What needs to be done:
Among the records below, find the line that has "This screenshot has height=1234, width=1912."; from there, give the lines again exactly, and stop after the line that has "Given: Click help".

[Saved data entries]

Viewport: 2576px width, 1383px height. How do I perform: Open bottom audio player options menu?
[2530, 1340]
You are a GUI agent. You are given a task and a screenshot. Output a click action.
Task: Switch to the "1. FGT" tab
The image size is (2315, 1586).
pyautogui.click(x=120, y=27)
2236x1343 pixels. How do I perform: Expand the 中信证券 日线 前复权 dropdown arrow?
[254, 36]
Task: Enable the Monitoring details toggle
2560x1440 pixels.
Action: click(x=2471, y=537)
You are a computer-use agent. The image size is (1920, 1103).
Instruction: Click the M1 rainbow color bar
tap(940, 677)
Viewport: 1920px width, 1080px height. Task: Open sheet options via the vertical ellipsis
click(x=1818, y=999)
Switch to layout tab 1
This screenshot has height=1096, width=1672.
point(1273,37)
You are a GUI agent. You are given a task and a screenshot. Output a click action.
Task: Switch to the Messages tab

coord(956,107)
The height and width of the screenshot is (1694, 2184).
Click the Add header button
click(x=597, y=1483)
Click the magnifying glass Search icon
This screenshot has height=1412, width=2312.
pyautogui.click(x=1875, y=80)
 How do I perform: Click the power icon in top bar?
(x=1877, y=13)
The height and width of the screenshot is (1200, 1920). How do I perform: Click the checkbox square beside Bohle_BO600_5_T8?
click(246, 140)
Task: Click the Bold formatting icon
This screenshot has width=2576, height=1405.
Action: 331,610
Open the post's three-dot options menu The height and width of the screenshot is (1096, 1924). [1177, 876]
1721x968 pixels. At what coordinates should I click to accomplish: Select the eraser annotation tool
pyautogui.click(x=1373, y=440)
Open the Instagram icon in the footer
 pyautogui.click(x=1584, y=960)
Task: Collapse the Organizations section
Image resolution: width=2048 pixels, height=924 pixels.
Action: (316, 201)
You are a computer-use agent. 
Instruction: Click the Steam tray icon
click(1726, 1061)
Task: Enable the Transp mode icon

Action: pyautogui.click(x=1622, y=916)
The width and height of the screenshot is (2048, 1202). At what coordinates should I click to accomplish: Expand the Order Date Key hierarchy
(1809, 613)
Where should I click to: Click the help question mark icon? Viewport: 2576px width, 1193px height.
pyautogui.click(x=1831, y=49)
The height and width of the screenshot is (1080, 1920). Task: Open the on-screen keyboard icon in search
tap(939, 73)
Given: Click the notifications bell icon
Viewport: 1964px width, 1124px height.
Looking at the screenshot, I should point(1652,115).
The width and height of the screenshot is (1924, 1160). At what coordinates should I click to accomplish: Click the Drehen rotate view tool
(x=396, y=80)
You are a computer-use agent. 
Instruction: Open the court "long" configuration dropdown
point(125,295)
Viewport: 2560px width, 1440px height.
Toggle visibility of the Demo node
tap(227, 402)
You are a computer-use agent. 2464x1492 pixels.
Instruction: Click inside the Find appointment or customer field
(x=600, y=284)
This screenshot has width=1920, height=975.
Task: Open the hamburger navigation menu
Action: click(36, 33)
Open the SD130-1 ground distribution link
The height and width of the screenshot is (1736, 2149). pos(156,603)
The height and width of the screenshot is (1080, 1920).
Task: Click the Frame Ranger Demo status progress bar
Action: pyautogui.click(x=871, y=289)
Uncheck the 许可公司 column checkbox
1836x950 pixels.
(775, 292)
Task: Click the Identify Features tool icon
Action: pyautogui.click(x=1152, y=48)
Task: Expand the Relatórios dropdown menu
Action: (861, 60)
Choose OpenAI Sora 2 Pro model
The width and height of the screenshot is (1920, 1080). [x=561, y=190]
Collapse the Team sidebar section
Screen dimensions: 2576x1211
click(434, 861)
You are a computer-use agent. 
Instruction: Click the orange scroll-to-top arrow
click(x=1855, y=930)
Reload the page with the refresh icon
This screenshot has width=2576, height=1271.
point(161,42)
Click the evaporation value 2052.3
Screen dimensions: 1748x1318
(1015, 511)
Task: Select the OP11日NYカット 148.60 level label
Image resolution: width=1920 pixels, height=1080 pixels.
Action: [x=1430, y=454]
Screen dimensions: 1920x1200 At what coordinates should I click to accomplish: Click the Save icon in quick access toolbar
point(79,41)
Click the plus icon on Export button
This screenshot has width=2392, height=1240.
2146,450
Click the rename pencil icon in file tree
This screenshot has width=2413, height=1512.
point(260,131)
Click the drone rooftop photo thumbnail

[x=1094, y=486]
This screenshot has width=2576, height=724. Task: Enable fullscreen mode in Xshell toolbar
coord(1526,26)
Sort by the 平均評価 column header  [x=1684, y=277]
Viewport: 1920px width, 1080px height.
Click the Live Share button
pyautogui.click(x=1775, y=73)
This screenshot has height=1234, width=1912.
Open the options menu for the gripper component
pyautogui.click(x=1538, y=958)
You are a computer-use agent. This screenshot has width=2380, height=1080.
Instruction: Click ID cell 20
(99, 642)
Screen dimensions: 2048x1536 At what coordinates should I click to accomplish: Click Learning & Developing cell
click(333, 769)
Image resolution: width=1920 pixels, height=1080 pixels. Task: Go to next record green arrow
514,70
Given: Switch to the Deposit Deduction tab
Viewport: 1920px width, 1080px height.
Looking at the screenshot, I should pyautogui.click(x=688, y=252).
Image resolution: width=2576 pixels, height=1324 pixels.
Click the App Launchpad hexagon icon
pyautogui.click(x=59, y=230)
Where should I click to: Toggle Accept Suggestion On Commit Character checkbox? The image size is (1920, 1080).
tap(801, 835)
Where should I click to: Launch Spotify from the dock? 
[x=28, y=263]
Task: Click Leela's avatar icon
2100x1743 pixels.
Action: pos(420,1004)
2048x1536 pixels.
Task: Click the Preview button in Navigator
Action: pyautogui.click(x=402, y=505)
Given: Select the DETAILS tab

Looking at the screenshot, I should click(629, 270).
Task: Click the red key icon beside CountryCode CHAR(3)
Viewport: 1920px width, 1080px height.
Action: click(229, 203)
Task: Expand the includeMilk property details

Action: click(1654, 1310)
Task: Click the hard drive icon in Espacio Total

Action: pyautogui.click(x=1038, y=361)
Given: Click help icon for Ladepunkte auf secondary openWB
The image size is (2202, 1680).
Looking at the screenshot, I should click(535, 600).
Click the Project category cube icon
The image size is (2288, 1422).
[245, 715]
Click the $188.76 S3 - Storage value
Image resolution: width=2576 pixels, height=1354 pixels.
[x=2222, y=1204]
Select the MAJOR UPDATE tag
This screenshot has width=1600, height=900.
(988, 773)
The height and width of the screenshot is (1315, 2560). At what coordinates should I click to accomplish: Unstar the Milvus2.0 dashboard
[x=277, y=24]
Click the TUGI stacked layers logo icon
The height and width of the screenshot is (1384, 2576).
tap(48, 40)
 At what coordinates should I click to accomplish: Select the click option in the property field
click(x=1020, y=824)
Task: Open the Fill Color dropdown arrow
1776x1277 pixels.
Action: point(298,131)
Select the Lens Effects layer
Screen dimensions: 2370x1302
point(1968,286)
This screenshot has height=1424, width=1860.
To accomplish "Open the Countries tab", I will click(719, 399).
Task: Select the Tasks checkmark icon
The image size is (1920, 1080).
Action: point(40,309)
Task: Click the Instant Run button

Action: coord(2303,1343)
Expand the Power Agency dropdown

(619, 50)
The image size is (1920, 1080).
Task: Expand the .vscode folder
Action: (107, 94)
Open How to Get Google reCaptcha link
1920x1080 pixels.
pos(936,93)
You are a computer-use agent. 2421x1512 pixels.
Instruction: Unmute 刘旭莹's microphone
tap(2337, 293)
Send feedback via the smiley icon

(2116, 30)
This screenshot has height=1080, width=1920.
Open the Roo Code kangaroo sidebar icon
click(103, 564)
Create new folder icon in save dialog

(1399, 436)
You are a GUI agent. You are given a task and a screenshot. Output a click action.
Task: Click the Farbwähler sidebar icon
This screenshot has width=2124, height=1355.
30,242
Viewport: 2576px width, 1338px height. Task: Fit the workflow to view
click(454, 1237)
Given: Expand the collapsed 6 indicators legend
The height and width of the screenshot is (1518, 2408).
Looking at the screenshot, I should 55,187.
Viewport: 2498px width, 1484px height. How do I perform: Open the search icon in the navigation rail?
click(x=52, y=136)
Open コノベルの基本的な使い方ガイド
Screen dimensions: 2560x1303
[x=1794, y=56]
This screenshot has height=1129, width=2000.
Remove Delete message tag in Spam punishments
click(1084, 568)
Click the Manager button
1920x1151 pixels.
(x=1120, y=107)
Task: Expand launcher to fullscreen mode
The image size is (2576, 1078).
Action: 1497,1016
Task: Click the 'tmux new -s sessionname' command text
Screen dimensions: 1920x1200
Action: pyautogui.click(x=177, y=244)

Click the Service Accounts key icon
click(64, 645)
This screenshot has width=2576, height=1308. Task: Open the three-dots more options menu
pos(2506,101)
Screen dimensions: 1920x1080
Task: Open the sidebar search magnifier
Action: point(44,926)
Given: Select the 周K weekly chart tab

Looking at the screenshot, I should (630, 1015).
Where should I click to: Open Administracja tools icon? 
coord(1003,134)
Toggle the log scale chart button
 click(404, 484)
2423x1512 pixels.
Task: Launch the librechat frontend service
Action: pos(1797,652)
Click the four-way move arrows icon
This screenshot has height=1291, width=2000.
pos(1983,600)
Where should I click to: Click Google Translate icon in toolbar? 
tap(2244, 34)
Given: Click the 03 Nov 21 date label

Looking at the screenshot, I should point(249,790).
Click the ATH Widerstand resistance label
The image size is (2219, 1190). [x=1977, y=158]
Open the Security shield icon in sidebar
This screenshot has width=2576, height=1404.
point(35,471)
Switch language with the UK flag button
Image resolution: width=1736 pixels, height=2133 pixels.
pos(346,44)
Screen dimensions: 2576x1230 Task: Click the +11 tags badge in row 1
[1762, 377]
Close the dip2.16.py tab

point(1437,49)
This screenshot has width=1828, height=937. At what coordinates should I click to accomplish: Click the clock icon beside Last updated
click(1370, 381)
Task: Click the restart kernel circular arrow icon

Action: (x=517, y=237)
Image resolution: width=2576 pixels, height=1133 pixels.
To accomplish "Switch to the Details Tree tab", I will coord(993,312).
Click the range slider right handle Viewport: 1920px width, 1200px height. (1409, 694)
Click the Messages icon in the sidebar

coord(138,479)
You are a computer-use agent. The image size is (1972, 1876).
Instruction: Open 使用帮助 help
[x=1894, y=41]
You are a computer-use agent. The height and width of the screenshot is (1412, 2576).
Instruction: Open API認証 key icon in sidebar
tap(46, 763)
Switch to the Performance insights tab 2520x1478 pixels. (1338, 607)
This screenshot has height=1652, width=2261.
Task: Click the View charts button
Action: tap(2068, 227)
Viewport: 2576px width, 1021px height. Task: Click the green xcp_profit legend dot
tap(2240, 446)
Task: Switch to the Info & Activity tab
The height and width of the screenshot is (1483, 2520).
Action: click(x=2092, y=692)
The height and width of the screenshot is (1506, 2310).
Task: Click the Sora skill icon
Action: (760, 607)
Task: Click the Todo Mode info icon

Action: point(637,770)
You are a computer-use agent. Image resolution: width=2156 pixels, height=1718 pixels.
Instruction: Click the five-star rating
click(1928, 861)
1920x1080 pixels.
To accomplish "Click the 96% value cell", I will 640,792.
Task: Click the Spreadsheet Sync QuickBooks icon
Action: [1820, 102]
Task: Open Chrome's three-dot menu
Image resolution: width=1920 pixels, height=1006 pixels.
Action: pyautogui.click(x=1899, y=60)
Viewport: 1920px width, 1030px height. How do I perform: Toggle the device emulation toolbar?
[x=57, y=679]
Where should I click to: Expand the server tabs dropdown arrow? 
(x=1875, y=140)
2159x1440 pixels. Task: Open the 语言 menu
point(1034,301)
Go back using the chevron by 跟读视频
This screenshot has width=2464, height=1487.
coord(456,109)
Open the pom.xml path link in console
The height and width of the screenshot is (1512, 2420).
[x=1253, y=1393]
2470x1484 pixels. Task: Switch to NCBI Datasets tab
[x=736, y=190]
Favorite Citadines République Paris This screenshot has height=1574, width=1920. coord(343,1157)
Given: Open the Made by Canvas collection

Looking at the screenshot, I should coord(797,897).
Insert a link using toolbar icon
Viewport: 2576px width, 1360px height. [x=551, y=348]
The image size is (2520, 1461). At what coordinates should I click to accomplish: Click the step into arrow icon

Exercise answer:
This screenshot has height=1234, width=1912.
Open the options menu for the gripper component
pyautogui.click(x=1538, y=958)
You are a computer-use agent. This screenshot has width=2380, height=1080.
Instruction: Click ID cell 20
(99, 642)
Screen dimensions: 2048x1536 At what coordinates should I click to accomplish: Click Learning & Developing cell
click(333, 769)
Image resolution: width=1920 pixels, height=1080 pixels. Task: Go to next record green arrow
514,70
Given: Switch to the Deposit Deduction tab
Viewport: 1920px width, 1080px height.
Looking at the screenshot, I should pyautogui.click(x=688, y=252).
Image resolution: width=2576 pixels, height=1324 pixels.
Click the App Launchpad hexagon icon
pyautogui.click(x=59, y=230)
Where should I click to: Toggle Accept Suggestion On Commit Character checkbox? The image size is (1920, 1080).
tap(801, 835)
Where should I click to: Launch Spotify from the dock? 
[x=28, y=263]
Task: Click Leela's avatar icon
2100x1743 pixels.
Action: pos(420,1004)
2048x1536 pixels.
Task: Click the Preview button in Navigator
Action: pyautogui.click(x=402, y=505)
Given: Select the DETAILS tab

Looking at the screenshot, I should click(629, 270).
Task: Click the red key icon beside CountryCode CHAR(3)
Viewport: 1920px width, 1080px height.
Action: click(229, 203)
Task: Expand the includeMilk property details

Action: click(1654, 1310)
Task: Click the hard drive icon in Espacio Total

Action: pyautogui.click(x=1038, y=361)
Given: Click help icon for Ladepunkte auf secondary openWB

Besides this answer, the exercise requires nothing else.